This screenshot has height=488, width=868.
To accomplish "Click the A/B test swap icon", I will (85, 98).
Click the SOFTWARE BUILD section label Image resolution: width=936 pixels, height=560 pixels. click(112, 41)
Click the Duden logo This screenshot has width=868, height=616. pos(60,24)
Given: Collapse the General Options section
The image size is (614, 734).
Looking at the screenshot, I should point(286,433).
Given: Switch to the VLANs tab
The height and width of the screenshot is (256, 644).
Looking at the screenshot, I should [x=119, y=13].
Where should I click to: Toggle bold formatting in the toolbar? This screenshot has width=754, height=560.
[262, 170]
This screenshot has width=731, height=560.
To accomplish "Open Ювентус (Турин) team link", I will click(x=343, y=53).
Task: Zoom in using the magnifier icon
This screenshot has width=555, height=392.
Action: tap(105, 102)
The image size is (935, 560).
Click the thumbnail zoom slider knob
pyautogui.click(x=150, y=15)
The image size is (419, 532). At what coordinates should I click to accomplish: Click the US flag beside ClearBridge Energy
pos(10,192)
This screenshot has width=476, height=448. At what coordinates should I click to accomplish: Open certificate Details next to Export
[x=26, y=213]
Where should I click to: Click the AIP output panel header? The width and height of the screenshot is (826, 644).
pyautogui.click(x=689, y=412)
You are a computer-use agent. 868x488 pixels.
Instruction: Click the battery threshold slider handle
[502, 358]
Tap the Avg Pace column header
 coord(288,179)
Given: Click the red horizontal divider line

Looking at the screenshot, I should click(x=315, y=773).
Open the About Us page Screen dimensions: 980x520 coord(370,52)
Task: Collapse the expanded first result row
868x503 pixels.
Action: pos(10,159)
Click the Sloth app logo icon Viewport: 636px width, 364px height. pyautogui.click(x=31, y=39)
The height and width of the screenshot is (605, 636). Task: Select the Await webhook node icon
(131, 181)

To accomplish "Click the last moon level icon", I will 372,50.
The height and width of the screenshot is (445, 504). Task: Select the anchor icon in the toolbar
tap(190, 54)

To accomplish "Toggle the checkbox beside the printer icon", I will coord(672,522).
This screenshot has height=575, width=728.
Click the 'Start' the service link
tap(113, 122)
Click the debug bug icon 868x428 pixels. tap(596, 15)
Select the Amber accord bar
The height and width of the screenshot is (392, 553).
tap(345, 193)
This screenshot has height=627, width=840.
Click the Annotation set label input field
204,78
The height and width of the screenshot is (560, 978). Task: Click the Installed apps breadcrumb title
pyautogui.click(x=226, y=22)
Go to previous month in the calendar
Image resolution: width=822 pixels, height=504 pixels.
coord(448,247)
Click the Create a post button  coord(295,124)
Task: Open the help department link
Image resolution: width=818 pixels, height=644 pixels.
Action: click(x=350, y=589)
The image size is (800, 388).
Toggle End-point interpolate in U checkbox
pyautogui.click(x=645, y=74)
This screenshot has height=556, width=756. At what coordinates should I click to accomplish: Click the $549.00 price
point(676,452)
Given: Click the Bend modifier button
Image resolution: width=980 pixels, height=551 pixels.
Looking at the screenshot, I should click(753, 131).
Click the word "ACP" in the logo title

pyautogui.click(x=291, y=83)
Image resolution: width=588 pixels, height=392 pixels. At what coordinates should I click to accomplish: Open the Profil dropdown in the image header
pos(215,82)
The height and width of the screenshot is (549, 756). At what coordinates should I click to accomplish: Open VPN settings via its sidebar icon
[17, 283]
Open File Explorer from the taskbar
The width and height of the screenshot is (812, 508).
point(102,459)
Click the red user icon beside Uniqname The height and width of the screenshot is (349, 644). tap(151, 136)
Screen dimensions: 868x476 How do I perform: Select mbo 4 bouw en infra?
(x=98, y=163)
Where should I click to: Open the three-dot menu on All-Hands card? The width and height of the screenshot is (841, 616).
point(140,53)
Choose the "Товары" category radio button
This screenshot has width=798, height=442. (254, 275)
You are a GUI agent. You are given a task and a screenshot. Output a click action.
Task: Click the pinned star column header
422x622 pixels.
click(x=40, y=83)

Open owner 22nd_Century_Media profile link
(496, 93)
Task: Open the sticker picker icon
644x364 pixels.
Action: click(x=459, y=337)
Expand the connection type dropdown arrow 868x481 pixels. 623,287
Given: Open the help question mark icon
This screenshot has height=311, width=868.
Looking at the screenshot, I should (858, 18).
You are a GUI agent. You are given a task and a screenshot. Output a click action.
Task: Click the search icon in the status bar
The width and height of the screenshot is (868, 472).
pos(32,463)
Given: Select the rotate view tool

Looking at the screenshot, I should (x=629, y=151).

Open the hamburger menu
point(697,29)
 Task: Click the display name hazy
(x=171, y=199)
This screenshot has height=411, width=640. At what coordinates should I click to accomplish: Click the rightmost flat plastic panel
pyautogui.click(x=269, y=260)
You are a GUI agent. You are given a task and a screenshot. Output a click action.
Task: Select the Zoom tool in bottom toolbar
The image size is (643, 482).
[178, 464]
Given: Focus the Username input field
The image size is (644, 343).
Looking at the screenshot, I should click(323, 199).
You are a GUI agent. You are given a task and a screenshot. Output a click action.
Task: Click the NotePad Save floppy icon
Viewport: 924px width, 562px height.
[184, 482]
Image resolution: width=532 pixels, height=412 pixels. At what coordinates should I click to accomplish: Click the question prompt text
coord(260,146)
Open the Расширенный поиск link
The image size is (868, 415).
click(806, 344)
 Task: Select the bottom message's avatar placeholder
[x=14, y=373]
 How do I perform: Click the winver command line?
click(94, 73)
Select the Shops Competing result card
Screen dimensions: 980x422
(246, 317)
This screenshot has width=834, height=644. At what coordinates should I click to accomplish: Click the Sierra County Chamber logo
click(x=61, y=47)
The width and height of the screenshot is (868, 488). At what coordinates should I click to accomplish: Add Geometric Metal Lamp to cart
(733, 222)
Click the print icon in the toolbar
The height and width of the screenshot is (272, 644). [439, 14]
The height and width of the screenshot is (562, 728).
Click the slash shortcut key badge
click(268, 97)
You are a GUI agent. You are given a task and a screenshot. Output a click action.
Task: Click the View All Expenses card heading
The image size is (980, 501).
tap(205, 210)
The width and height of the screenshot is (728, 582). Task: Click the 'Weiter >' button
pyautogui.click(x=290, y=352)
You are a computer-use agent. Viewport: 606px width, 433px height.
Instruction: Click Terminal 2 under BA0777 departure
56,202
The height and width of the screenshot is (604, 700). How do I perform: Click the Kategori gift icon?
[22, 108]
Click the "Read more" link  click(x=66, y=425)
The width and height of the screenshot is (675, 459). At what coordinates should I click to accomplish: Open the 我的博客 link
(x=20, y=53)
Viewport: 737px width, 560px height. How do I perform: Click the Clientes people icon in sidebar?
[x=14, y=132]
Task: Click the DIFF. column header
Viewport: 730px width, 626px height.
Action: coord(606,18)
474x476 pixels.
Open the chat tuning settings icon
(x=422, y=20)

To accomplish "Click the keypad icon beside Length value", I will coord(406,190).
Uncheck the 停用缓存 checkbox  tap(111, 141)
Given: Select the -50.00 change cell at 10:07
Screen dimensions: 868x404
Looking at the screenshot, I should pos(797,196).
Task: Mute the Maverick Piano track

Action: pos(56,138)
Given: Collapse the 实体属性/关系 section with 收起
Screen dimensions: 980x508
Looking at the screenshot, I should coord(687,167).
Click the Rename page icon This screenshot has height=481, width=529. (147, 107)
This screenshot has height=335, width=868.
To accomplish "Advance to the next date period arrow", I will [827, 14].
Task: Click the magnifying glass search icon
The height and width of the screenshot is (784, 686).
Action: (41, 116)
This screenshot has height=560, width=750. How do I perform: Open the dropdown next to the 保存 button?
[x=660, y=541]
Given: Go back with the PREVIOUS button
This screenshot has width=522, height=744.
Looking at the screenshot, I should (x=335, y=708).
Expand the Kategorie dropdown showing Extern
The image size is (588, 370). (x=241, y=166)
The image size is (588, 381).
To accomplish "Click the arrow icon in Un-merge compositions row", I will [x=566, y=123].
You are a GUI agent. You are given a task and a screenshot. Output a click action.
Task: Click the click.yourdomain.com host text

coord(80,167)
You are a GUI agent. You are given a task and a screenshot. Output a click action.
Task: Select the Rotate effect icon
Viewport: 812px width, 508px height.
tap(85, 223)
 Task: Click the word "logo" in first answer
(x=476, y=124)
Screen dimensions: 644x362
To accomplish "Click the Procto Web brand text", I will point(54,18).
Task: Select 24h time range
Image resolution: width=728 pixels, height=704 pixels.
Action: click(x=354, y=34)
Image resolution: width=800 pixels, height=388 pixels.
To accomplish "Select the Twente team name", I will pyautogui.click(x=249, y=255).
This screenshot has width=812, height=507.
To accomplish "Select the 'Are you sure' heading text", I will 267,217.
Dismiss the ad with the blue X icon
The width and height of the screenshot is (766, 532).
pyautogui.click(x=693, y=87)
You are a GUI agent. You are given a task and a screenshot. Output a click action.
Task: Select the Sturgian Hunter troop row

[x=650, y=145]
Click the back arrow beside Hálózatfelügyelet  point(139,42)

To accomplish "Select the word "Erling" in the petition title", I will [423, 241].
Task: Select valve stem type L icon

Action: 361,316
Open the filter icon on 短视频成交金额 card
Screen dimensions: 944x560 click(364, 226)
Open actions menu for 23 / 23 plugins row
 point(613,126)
━━━━━━━━━━━━━━━━
* Required work *
Each line carrying the string "help" should be copied out from the entries.

* Task solution *
Task: Open the help department link
Given: Open the help question mark icon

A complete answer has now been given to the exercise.